Hinzu kommen Änderungen beim bislang gängigen Verfahren des sogenannten Freikaufens von der Stellplatzpflicht. Wer bislang weniger oder keine Parkplätze schaffen konnte oder wollte, wurde gegen die Zahlung eines Geldbetrags von dieser Pflicht befreit. Der größte Teil des auch weiterhin erforderlichen Betrags muss nun aber in eine Alternative zum Auto investiert werden. Zum Beispiel in eine Carsharingstation oder in eine für Leihräder, ganz praktisch in Zeitkarten für die Bahn oder auch Taxigutscheine.

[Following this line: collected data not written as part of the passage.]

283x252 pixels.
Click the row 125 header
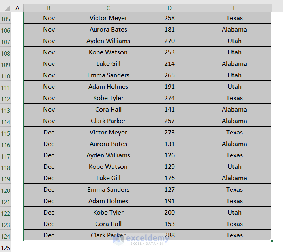click(6, 248)
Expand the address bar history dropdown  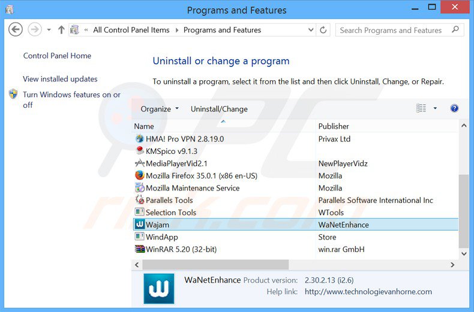310,30
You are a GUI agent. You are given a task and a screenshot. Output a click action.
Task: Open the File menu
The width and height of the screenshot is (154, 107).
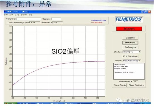point(6,15)
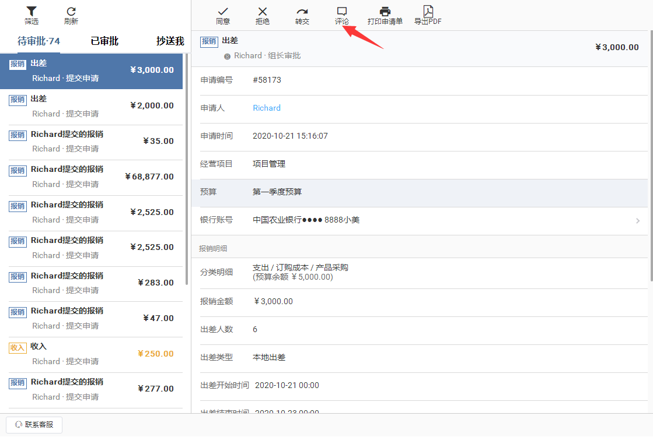Viewport: 653px width, 437px height.
Task: Open the ¥68,877.00 reimbursement item
Action: click(x=92, y=177)
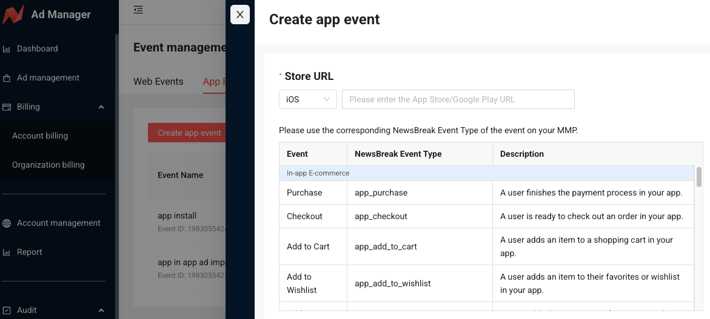This screenshot has height=319, width=710.
Task: Click the Ad management bag icon
Action: click(7, 78)
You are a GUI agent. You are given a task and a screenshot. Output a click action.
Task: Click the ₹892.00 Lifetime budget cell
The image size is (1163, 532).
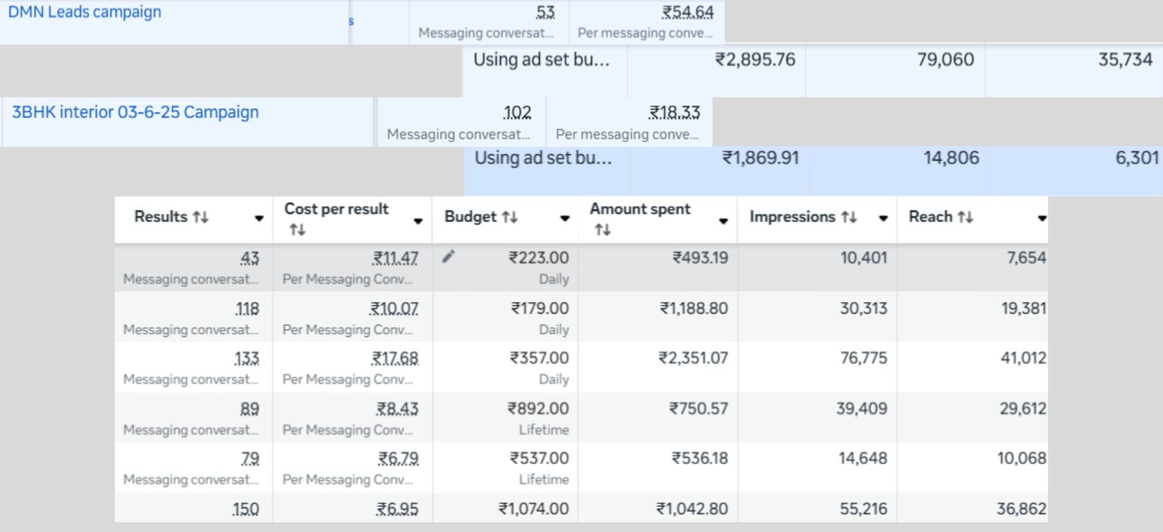tap(538, 409)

Vorschriften für Investitionen

Je nach Stadtteil wird dieses sogenannte Mobilitätsmanagement in unterschiedlichem Ausmaß verpflichtend: Große Teile der Neustadt gehören als innenstadtnahe Quartiere zur Zone II. Wer hier in Zukunft ein Wohngebäude baut, muss für vier eingerichtete Autostellplätze auch circa 23.000 Euro in alternative Mobilitätsangebote stecken.

Die anderen Bereiche Links der Weser gehören zur Zone 3. Hier sind es beim selben Beispiel nur etwa 5000 Euro, da hier auch die erforderliche Ablösesumme pro Stellplatz geringer ist. In Seehausen und Strom entfällt der vorgegebene Pflichtanteil. Zusätzlich können die gebauten Parkplätze wie früher weiter reduziert werden, müssen aber entsprechend dann durch Investitionen in Alternativen ersetzt werden.

Schaefer: „Viele Menschen verzichten inzwischen auf das eigene Auto“

Wenn es nun in Zukunft weniger Stellplätze gibt, verschwinden im selben Zuge aber nicht automatisch die Autos. Doch Verkehrssenatorin Maike Schaefer (Grüne) ist optimistisch: „Viele Menschen verzichten inzwischen auf das eigene Auto.“ Das reduziere Blechlawinen in zugeparkten Straßen und erhöhe Aufenthaltsqualität, Verkehrssicherheit und Barrierefreiheit.

Allerdings waren laut Statistischem Bundesamt Anfang 2021 knapp 300.000 Pkw in Bremen zugelassen, 2011 waren es noch 265.000. Im selben Zeitraum stieg die Zahl der Einwohner laut Eurostat nur um knapp 27.000. Demnach gibt es mehr Autos pro Einwohner, nicht weniger. Es kommt also letztendlich auf die Bereitschaft der Bewohner eines Quartiers an, die angebotenen Mobilitätsalternativen auch zu nutzen. Denn vertraglich verbieten darf der Eigentümer dem Mieter das eigene Auto nicht.

Zur Sache

Gesetz soll Auto-Alternativen fördern

Ganz oben sieht das Bau- und Umweltressort alles, was Menschen dazu ermutigt, den ÖPNV zu nutzen, wie zum Beispiel Monatskarten oder Jobtickets. Auch eine Bahncard fällt in diese Riege, auf die schließlich Carsharing, Taxis und die Vermittlung von Fahrgemeinschaften folgen, also: Auto ja, aber bitte nicht das eigene. Mehr Fahrradabstellplätze, eine dazugehörige Werkstatt, Leihräder inklusive Lastenvarianten und E-Scooter werden auch genannt. Zu guter Letzt sind auch Angebote für Anhänger, Sackkarren oder Ladeinfrastruktur, zum Beispiel für E-Lastenräder als Teil des fast flächendeckend verpflichtenden Mobilitätsmanagement denkbar.